--- THE INPUT ---
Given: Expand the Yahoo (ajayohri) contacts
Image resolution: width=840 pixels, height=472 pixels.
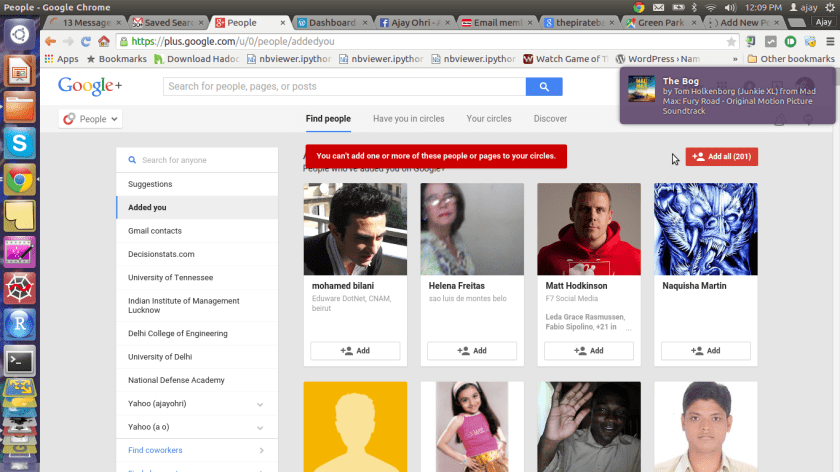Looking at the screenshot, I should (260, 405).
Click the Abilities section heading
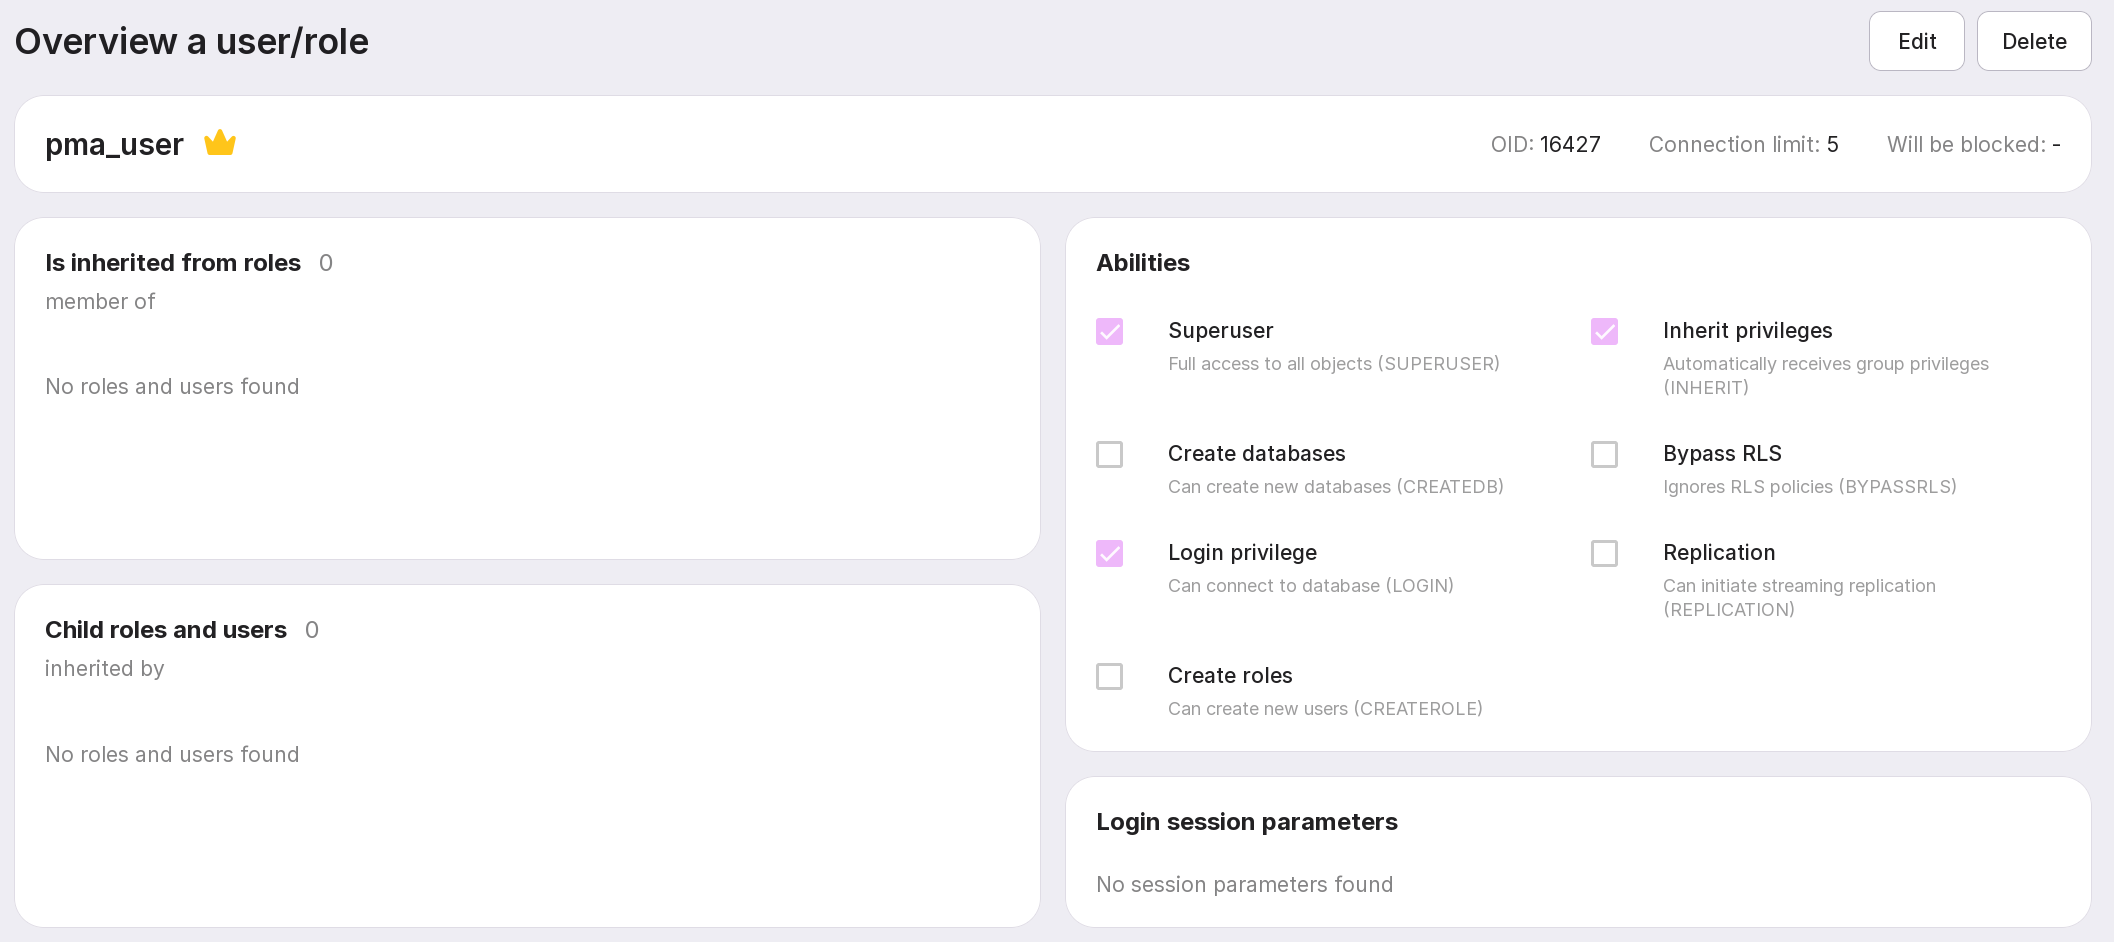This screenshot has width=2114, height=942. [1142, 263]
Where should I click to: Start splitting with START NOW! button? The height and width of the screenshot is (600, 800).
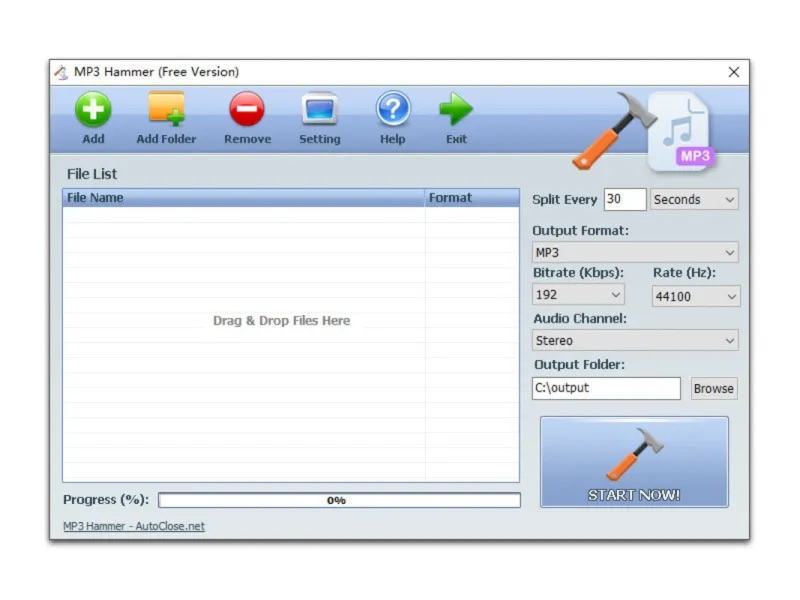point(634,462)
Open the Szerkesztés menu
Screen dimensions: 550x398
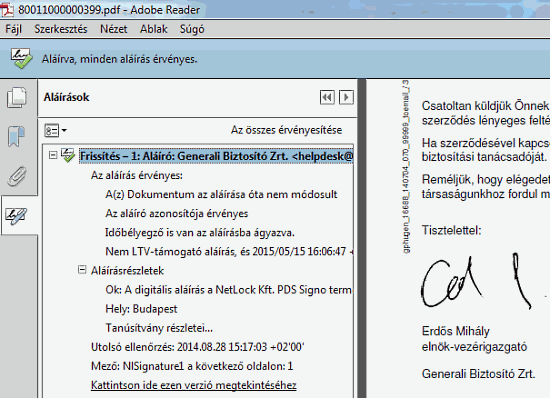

--- WHAT YOU HAVE TO DO ---
Repeat the records in full, precisely, and keep the pictures out.

--- RESPONSE TO THE EXERCISE ---
Given: Expand the Yahoo (ajayohri) contacts
Image resolution: width=840 pixels, height=472 pixels.
Looking at the screenshot, I should (260, 405).
Click the Abilities section heading
This screenshot has width=2114, height=942. [1142, 263]
Where should I click to: Start splitting with START NOW! button? The height and width of the screenshot is (600, 800).
point(634,462)
Open the Szerkesztés menu
Screen dimensions: 550x398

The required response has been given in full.